● **DATASET RECORDS**
----

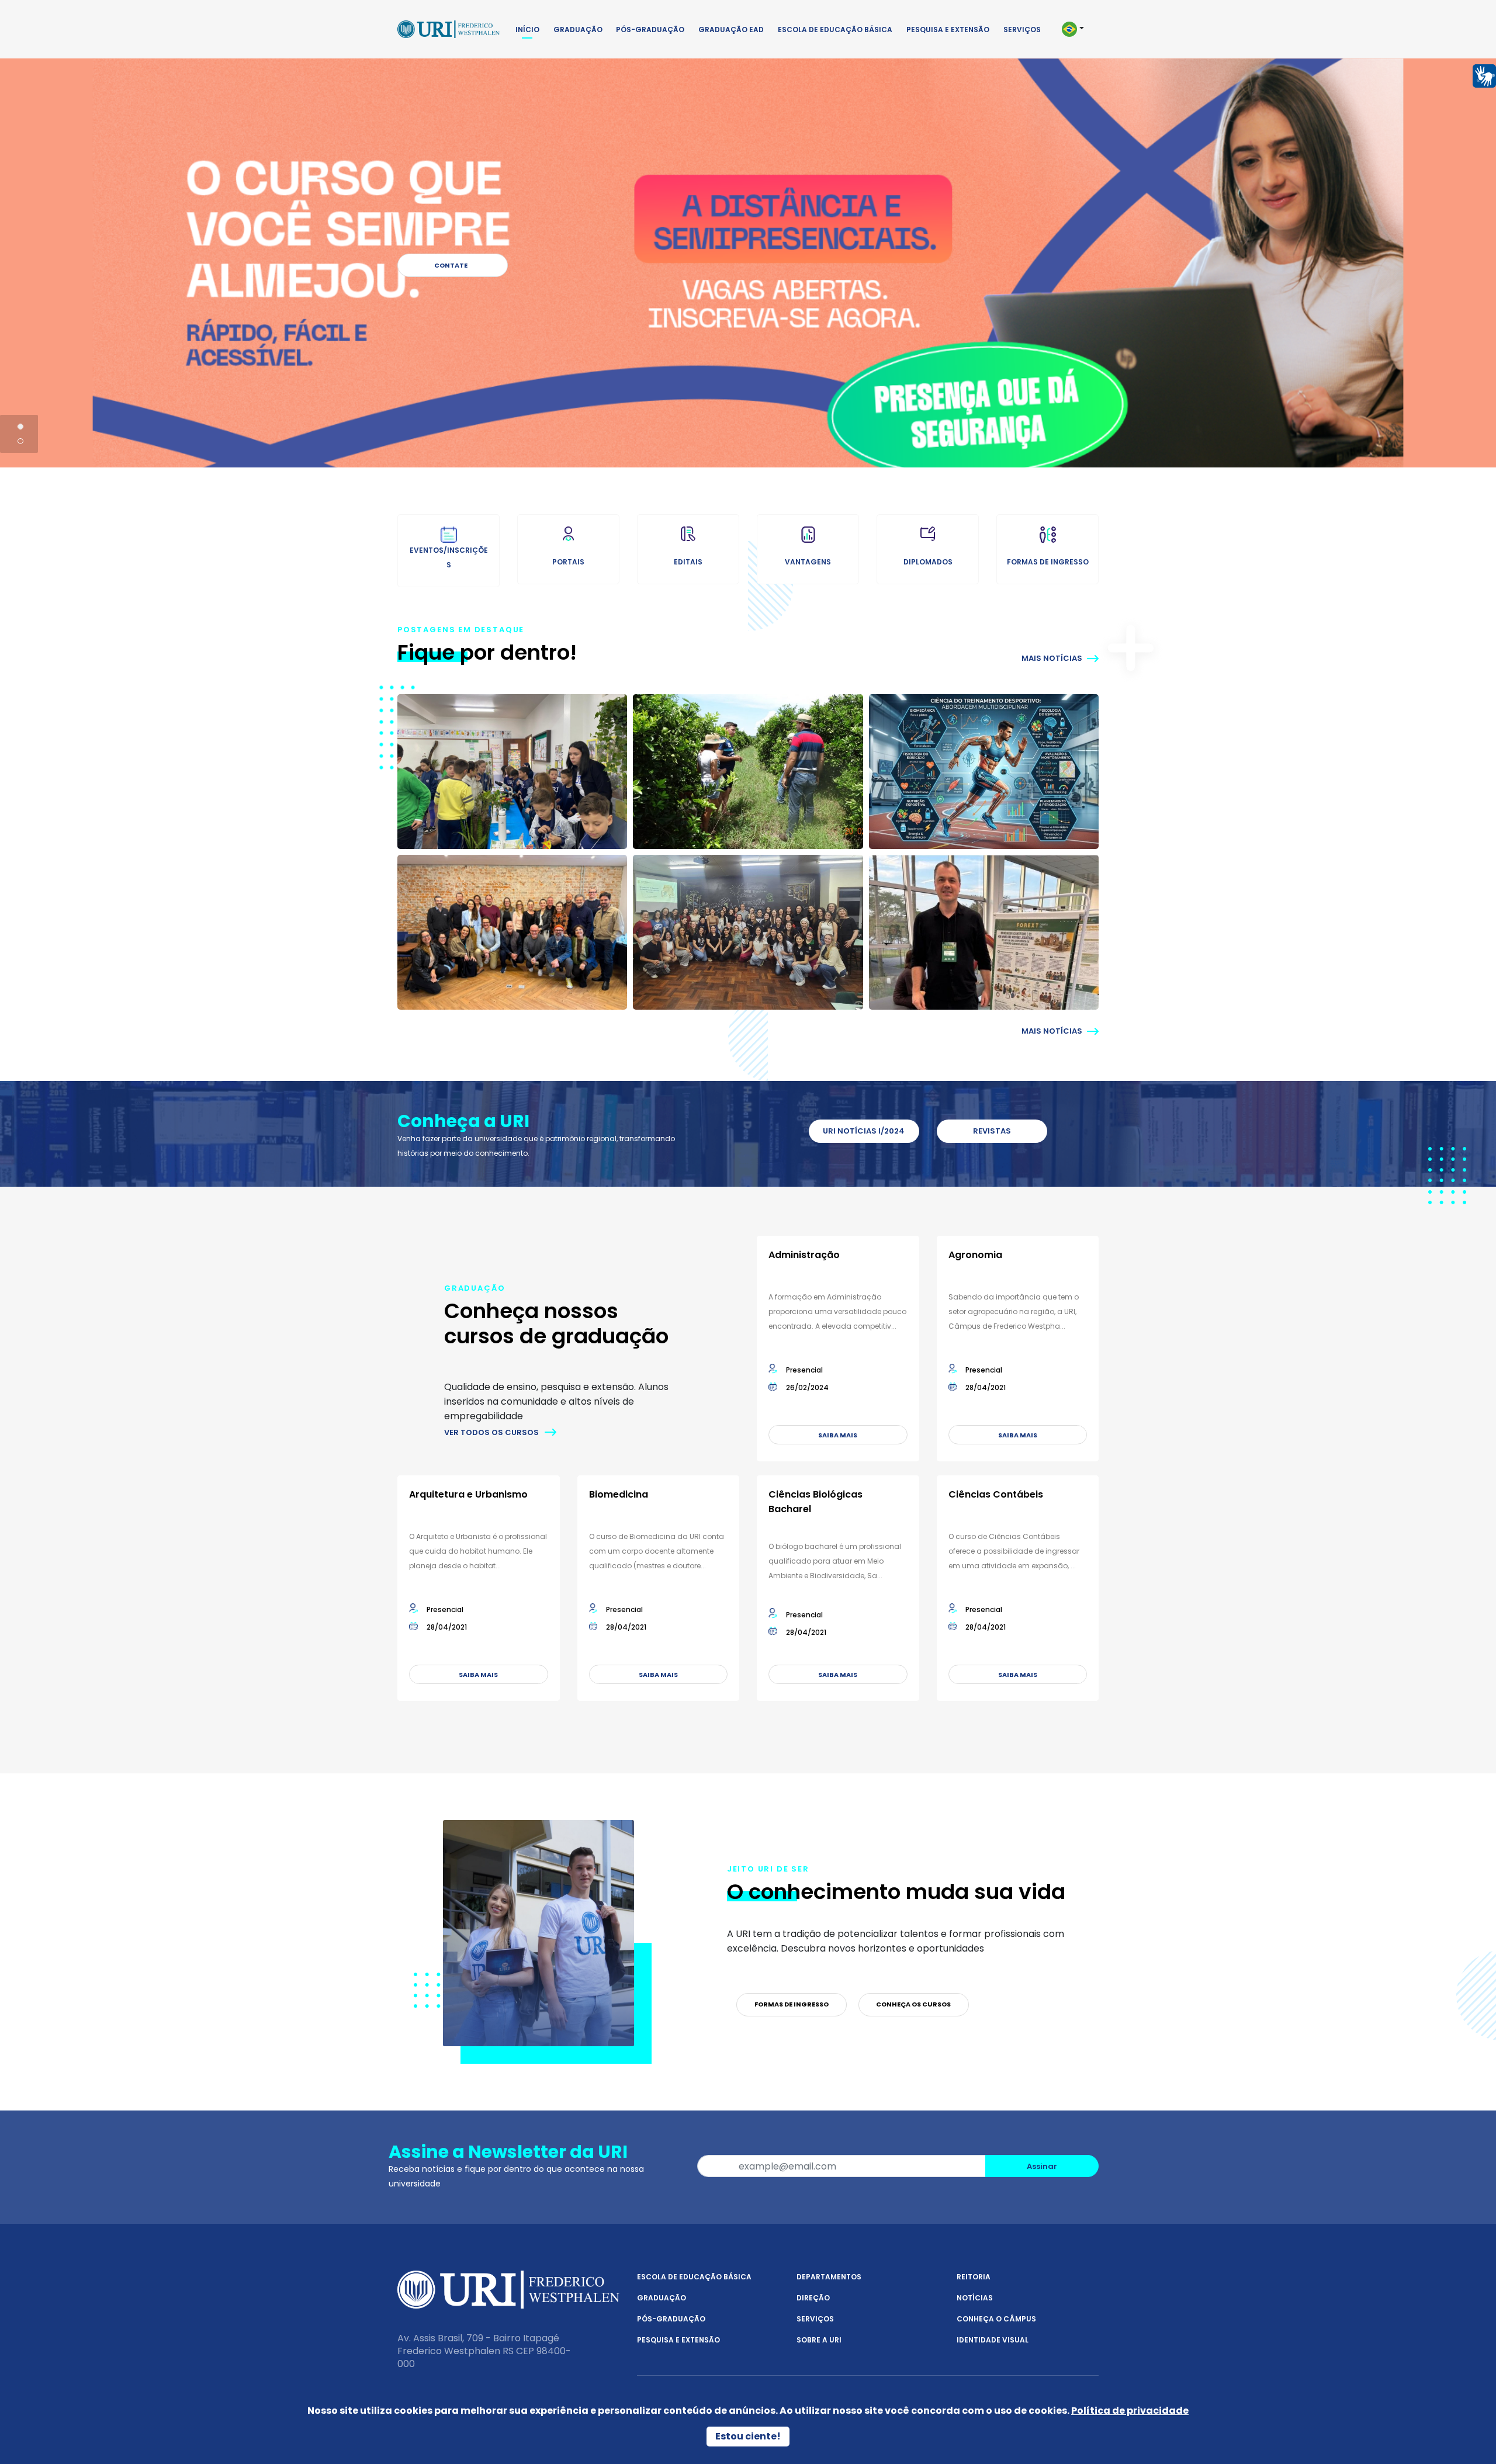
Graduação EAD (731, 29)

----

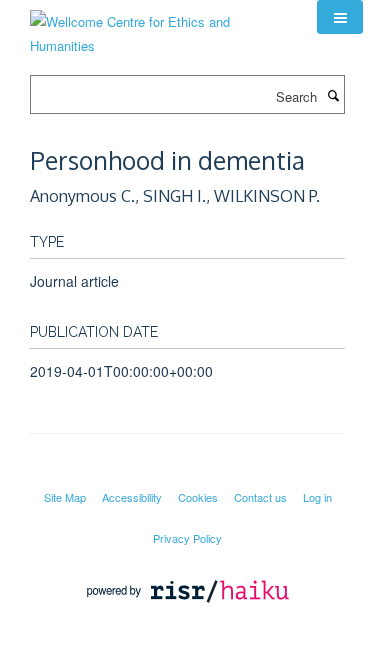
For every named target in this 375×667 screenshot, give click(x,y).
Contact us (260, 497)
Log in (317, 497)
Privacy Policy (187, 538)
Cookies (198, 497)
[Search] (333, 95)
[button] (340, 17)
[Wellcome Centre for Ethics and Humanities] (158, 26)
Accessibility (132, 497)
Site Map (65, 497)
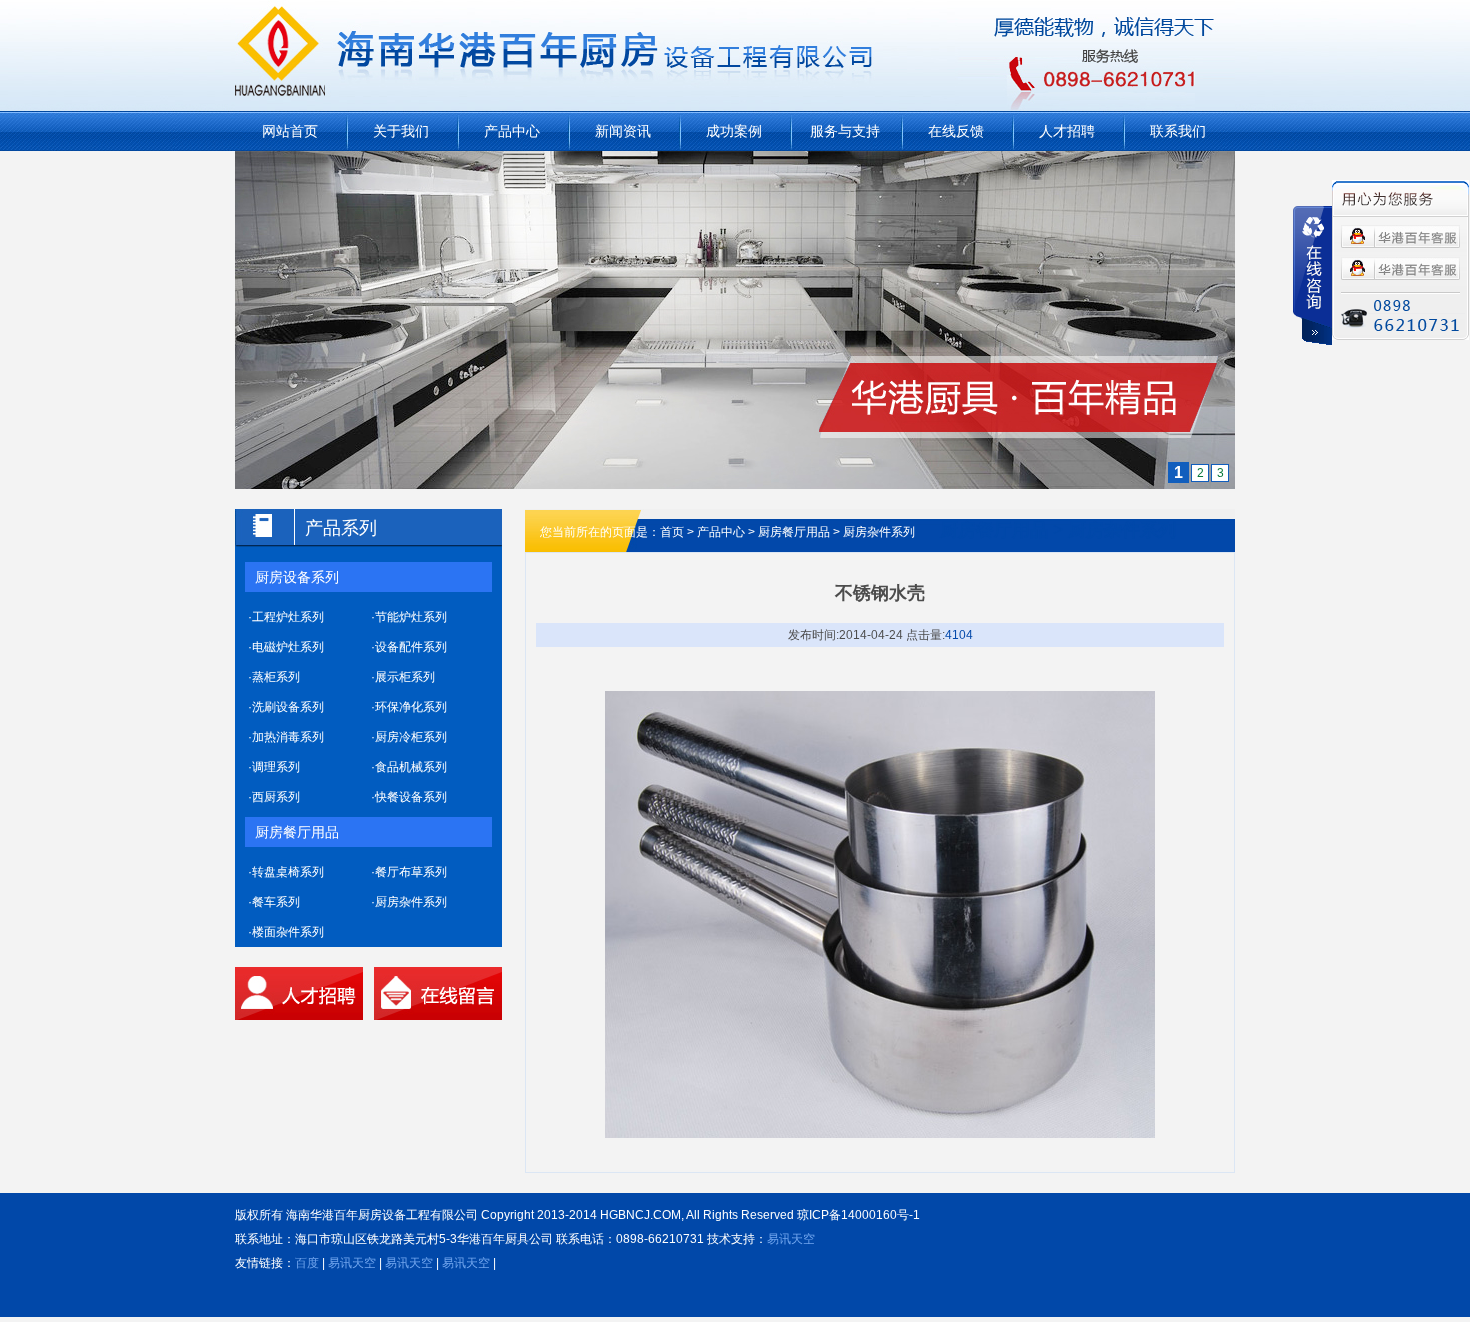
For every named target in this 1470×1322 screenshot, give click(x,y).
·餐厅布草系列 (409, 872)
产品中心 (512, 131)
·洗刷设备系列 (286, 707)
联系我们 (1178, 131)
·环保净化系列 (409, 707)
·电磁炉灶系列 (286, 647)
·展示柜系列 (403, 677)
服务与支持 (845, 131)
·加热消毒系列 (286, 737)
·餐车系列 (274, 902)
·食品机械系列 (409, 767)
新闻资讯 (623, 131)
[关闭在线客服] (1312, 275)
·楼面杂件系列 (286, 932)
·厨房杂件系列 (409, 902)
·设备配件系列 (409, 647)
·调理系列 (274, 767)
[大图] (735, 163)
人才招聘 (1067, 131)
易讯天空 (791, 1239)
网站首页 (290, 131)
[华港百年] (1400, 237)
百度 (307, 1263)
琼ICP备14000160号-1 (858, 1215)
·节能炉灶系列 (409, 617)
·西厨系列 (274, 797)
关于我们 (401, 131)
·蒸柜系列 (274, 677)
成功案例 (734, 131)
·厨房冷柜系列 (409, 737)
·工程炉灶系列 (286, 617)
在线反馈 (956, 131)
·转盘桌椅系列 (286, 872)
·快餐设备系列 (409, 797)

----

● **TASK BRIEF**
Scan the material above for the string "named". Copy each line that holds it.

● **REPLY TO THE TASK**
For every named target in this 375×667 screenshot, give click(x,y).
For every named target in this 1470×1322 screenshot, give click(x,y).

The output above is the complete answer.